Gap ? C’est le nom des « groupes action projet », l’un des maillons de la nouvelle organisation mise en place par la municipalité de Saillans.

Aux dernières municipales, un collectif d’habitants s’est emparé de la mairie. Depuis, il démontre que la « démocratie participative » ne se réduit pas forcément à un vague slogan.

Désormais, les habitants sont invités à prendre part aux décisions avant que les projets ne soient ficelés. Sur chaque grand domaine fixé par les élus, une commission thématique est ouverte à tous les habitants une ou deux fois par an. C’est lors de ces commissions que naissent les Gap, qui réunissent un petit nombre de citoyens autour d’un élu pour travailler sur un sujet précis. Plusieurs fois par mois, un comité de pilotage réunit les élus et les habitants volontaires pour rendre compte des travaux en cours, prendre des décisions, et valider les propositions des Gap. Un conseil des sages, constitué de personnes non élues qui ont soutenu la démarche, veille à ce que la gestion reste participative. Et le conseil municipal dans tout ça ? Il sert essentiellement aux votes et délibérations officiels.

L’efficacité de la démarche a séduit à la fois des « anciens » du village, et des néo-ruraux de 30-40 ans. Lassés de la politique traditionnelle, tous ont contribué au score de la liste collégiale – plus de 56 % – et on les retrouve aujourd’hui dans les commissions thématiques. « C’est très bien mené, remarque Anne-Laure Mangou, institutrice venue de région parisienne, qui fait partie du Gap « éclairage public ». Il n’y a pas d’engueulade. Les animateurs nous disent : « Ok, vos beaux rêves, on les écoute aussi, on fera un tri dans les idées, mais on les garde quelque part ». Il y a une sorte d’exaltation à travailler ensemble. Ça rejoint nos expériences personnelles : on est venus pour construire du neuf. »

**EXTRAITS DE DONNÉES**:
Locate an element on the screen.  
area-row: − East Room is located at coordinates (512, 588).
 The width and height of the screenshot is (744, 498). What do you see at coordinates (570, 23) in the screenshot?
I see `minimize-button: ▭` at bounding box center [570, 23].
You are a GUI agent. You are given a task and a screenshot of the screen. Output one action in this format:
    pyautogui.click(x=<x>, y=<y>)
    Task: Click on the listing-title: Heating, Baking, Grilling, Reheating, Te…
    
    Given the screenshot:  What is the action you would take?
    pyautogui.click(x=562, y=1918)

**DÉTAILS DE L'EXERCICE**: Extrayez mot pour mot le passage du texte sur Saillans situé entre « Aux dernières municipales, un » et « un vague slogan. », inclus.

**SOLUTION CI-DESSOUS**:
Aux dernières municipales, un collectif d’habitants s’est emparé de la mairie. Depuis, il démontre que la « démocratie participative » ne se réduit pas forcément à un vague slogan.